**Work instructions:** Please update all of the records below by changing each "Image resolution" to "Screen resolution" and leaving everything else exactly as it is.

##### Data extract #####

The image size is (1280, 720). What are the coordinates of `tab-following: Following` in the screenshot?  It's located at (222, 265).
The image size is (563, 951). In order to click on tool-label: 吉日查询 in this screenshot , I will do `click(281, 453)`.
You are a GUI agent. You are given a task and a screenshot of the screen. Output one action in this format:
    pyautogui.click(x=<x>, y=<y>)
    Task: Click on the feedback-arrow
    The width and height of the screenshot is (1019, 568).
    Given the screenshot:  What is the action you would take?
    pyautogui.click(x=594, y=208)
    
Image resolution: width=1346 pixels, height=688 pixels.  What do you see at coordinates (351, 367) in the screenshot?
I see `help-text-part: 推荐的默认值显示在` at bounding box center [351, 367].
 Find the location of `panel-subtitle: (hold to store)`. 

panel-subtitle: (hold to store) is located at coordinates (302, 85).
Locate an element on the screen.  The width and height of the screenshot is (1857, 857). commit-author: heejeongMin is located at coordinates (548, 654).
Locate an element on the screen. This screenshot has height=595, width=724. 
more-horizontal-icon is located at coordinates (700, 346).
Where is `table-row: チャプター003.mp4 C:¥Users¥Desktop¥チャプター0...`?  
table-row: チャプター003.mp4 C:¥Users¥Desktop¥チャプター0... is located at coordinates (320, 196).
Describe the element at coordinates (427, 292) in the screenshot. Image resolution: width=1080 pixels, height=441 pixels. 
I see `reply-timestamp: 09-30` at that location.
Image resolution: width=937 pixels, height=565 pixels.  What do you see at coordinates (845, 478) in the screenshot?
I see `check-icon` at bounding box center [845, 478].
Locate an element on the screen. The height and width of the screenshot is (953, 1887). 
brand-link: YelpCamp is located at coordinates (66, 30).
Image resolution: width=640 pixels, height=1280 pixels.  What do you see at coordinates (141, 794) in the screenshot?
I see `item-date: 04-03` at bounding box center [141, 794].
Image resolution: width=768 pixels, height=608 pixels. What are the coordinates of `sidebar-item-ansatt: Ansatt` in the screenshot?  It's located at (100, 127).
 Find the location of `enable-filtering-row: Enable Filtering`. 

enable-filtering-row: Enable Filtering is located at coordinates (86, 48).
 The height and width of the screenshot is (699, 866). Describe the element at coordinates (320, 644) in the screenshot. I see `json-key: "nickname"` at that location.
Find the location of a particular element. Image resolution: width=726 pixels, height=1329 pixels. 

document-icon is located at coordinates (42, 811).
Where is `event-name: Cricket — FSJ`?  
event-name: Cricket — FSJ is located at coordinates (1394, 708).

#####

**Reply:**
The image size is (1280, 720). What are the coordinates of `tab-following: Following` in the screenshot?  It's located at (222, 265).
The image size is (563, 951). In order to click on tool-label: 吉日查询 in this screenshot , I will do `click(281, 453)`.
You are a GUI agent. You are given a task and a screenshot of the screen. Output one action in this format:
    pyautogui.click(x=<x>, y=<y>)
    Task: Click on the feedback-arrow
    The width and height of the screenshot is (1019, 568).
    Given the screenshot:  What is the action you would take?
    pyautogui.click(x=594, y=208)
    
Screen resolution: width=1346 pixels, height=688 pixels.  What do you see at coordinates (351, 367) in the screenshot?
I see `help-text-part: 推荐的默认值显示在` at bounding box center [351, 367].
 Find the location of `panel-subtitle: (hold to store)`. 

panel-subtitle: (hold to store) is located at coordinates (302, 85).
Locate an element on the screen.  The width and height of the screenshot is (1857, 857). commit-author: heejeongMin is located at coordinates (548, 654).
Locate an element on the screen. This screenshot has height=595, width=724. 
more-horizontal-icon is located at coordinates (700, 346).
Where is `table-row: チャプター003.mp4 C:¥Users¥Desktop¥チャプター0...`?  
table-row: チャプター003.mp4 C:¥Users¥Desktop¥チャプター0... is located at coordinates (320, 196).
Describe the element at coordinates (427, 292) in the screenshot. Screen resolution: width=1080 pixels, height=441 pixels. 
I see `reply-timestamp: 09-30` at that location.
Screen resolution: width=937 pixels, height=565 pixels.  What do you see at coordinates (845, 478) in the screenshot?
I see `check-icon` at bounding box center [845, 478].
Locate an element on the screen. The height and width of the screenshot is (953, 1887). 
brand-link: YelpCamp is located at coordinates (66, 30).
Screen resolution: width=640 pixels, height=1280 pixels.  What do you see at coordinates (141, 794) in the screenshot?
I see `item-date: 04-03` at bounding box center [141, 794].
Screen resolution: width=768 pixels, height=608 pixels. What are the coordinates of `sidebar-item-ansatt: Ansatt` in the screenshot?  It's located at (100, 127).
 Find the location of `enable-filtering-row: Enable Filtering`. 

enable-filtering-row: Enable Filtering is located at coordinates (86, 48).
 The height and width of the screenshot is (699, 866). Describe the element at coordinates (320, 644) in the screenshot. I see `json-key: "nickname"` at that location.
Find the location of a particular element. Screen resolution: width=726 pixels, height=1329 pixels. 

document-icon is located at coordinates (42, 811).
Where is `event-name: Cricket — FSJ`?  
event-name: Cricket — FSJ is located at coordinates (1394, 708).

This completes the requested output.